The description of my Let’s Build a Goal-Oriented AI Agent Using Semantic Kernel talk follows, followed by a couple of relevant links, then the slide deck.

Imagine an AI not limited to answering individual questions or chatting, but actively working towards a goal you’ve assigned to it.

In this session, we’ll explore the building of an AI Agent – an autonomous actor that can execute tasks and achieve objectives on your behalf.

Along the way we will demystify:

1. 🧠 LLMs – What is a Large Language Model (LLM)
2. 📚 Tokens – What is a token and what are its roles
3. 💡 Embeddings – What are embedding models and vectors and what can they do for us
4. 🎯 Prompts – Beyond the basics
5. ⚙️ Tools – How can these be created and accessed using Semantic Kernel
6. 🤖 Agents – Let’s put all these concepts to work!

The end result will be the core (or perhaps ‘kernel’ 😉) of an AI Agent – your virtual coworker willing to handle tasks on your behalf without. It will be built in C# using the open source, cross-platform Semantic Kernel library.

This talk assumes user-level familiarity with LLMs like ChatGPT or Microsoft Copilot and basic prompting. Anything else will be explained.

(stole photo from Robert Hurlbut)

A couple of prominent links from the talk are:

You can find the Fun with Vectors tool here: https://funwithvectors.com/

You can find the OpenAI Tokenizer tool here: https://platform.openai.com/tokenizer

Download the slides here:

Talk: AI for Application Architects

Last night I was guest speaker at the Boston .NET Architecture community group. I learned they are now 21-year-olds. That’s a long track record! The audience had some insightful questions, which I always appreciate.

My talk focused on the perspective of the application architect – and not the data scientist, for example – in how the process works and what are some areas I would need to dig into.

Here’s the alternative talk description I offered a few days ago:

Interested in understanding how LLMs are created and how they work internally, including all the in-depth data science and machine learning techniques? If so, then this is not that talk. Rather, this talk steps back to treat the LLM as a black box. And then steps further back to treat the LLM as a part of a cohesive system offered over the internet through an API. It is from that perspective that we begin our exploration.

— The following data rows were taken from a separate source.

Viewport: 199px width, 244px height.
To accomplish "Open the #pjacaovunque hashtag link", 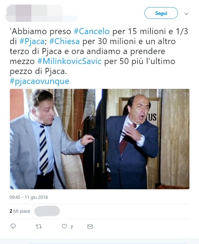I will click(x=40, y=81).

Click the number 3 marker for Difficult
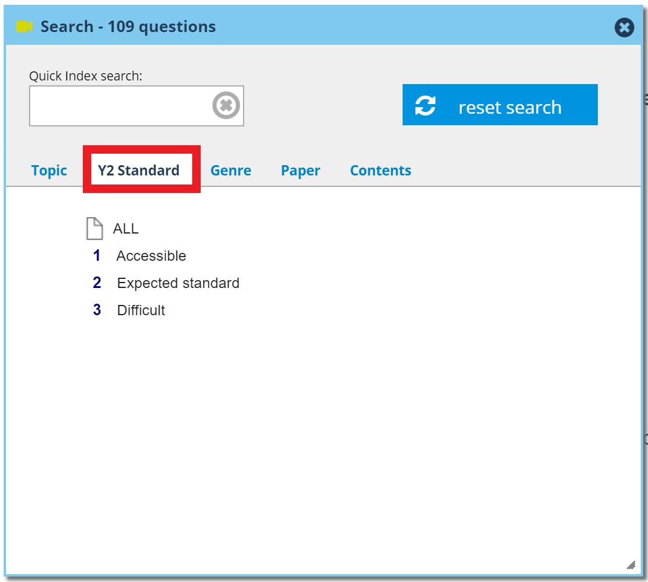pyautogui.click(x=97, y=310)
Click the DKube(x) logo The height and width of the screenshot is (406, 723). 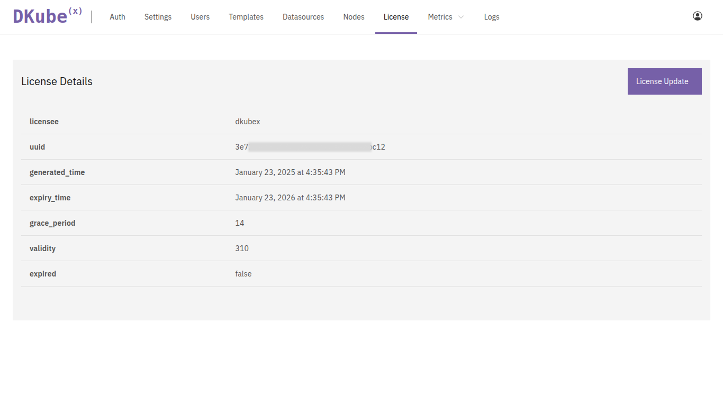click(x=47, y=16)
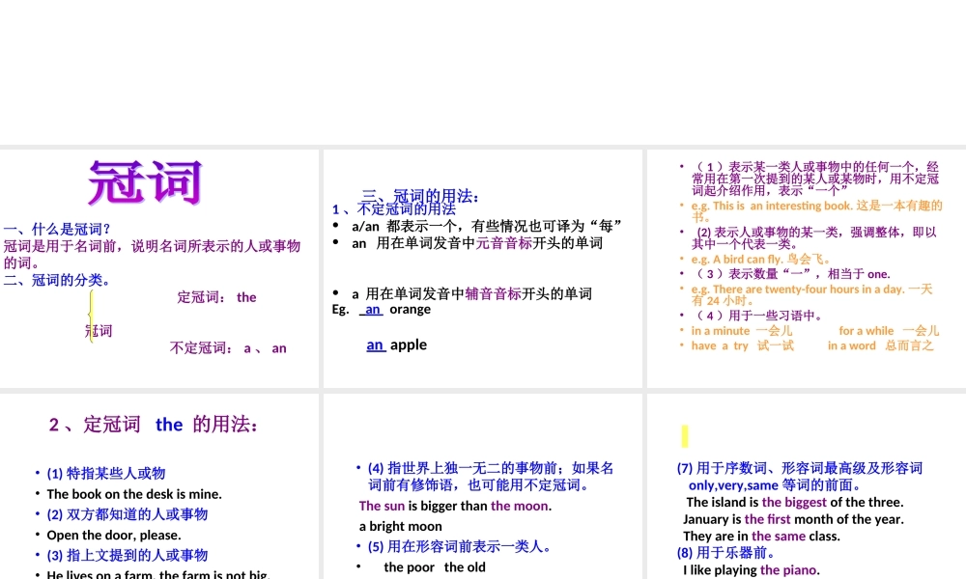Click the phrase "for a while 一会儿"
Screen dimensions: 966x579
click(889, 330)
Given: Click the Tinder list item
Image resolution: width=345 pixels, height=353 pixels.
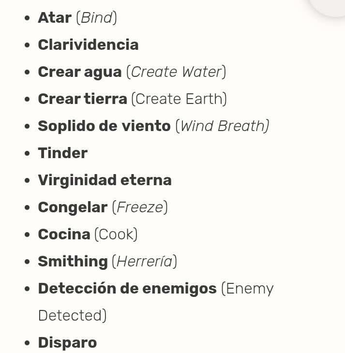Looking at the screenshot, I should (63, 153).
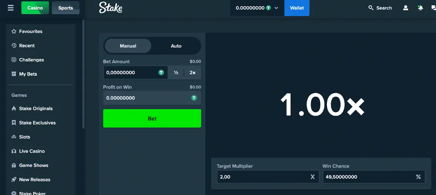Open the hamburger menu icon

coord(11,8)
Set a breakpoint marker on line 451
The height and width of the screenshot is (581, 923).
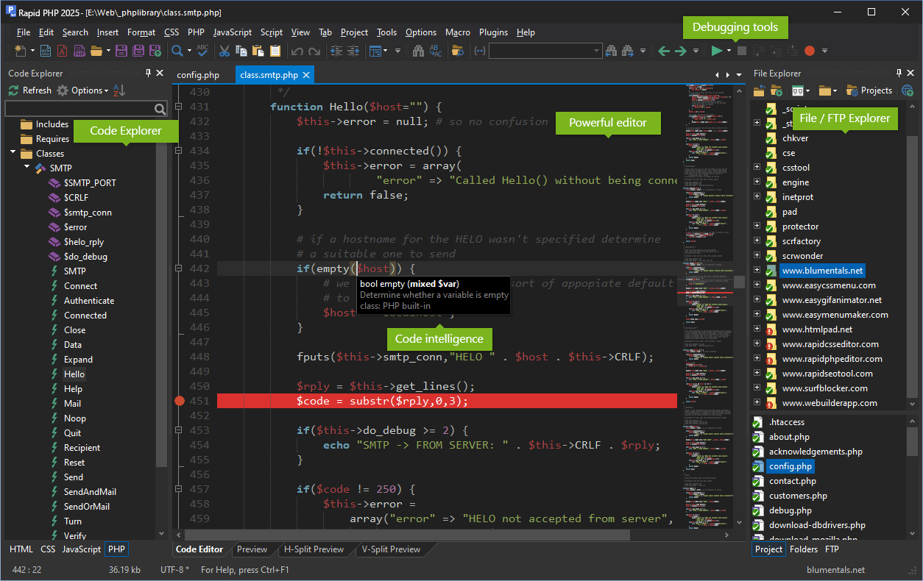click(180, 401)
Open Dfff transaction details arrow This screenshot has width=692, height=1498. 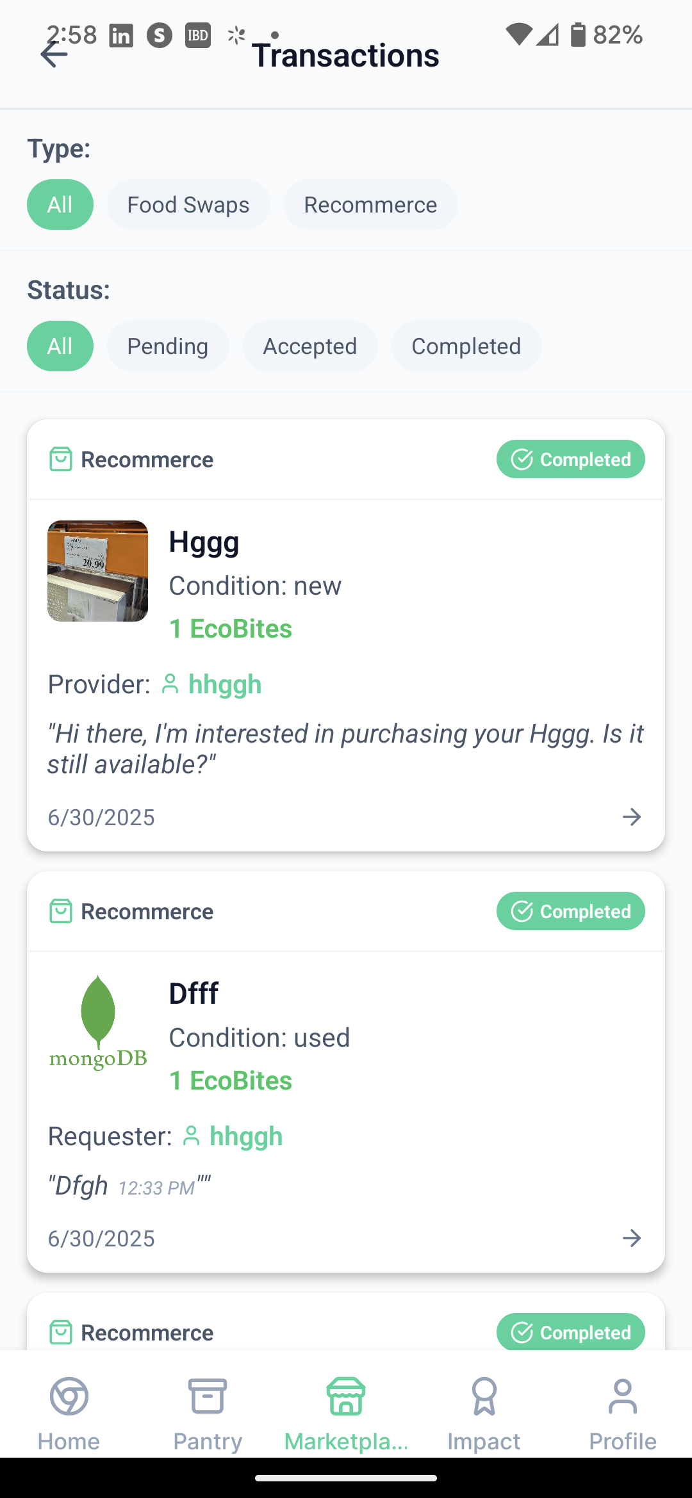tap(632, 1238)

How exactly does an application make use of LLM services? Is this thing secure? Is it private? Am I operating according to Responsible AI principles? (Oh, and what are Responsible AI principles?) Is it accurate? Is it portable? And of course, when does it stop being a Chatbot and start being an Agent?

These are some of the key types of application architecture considerations we will discuss as we start with “the humble chatbot demo” then turn it into an Agent and then see what it would take to put that into production.

The deck is here:

The recording is here: https://youtu.be/UJutO4eFLZg

Talk: Building an Agent with Semantic Kernel

Today I attended and spoke at the 37th Boston Code Camp. The rainy weather was just enough to maximize attendance.

There was an incredibly energetic group of inquisitive people at my talk which was on how you can give your AI LLM a goal and some tools and let it figure out how to move ahead! Lots of questions came from this highly engaged group.

The details of my talk follow.

Building an AI Agent with Semantic Kernel

The classic approach to managing complexity is through abstraction. While also useful in the physical world (you can know how to use a “car” without needing to know about all the parts under the hood), it is an essential tool in software.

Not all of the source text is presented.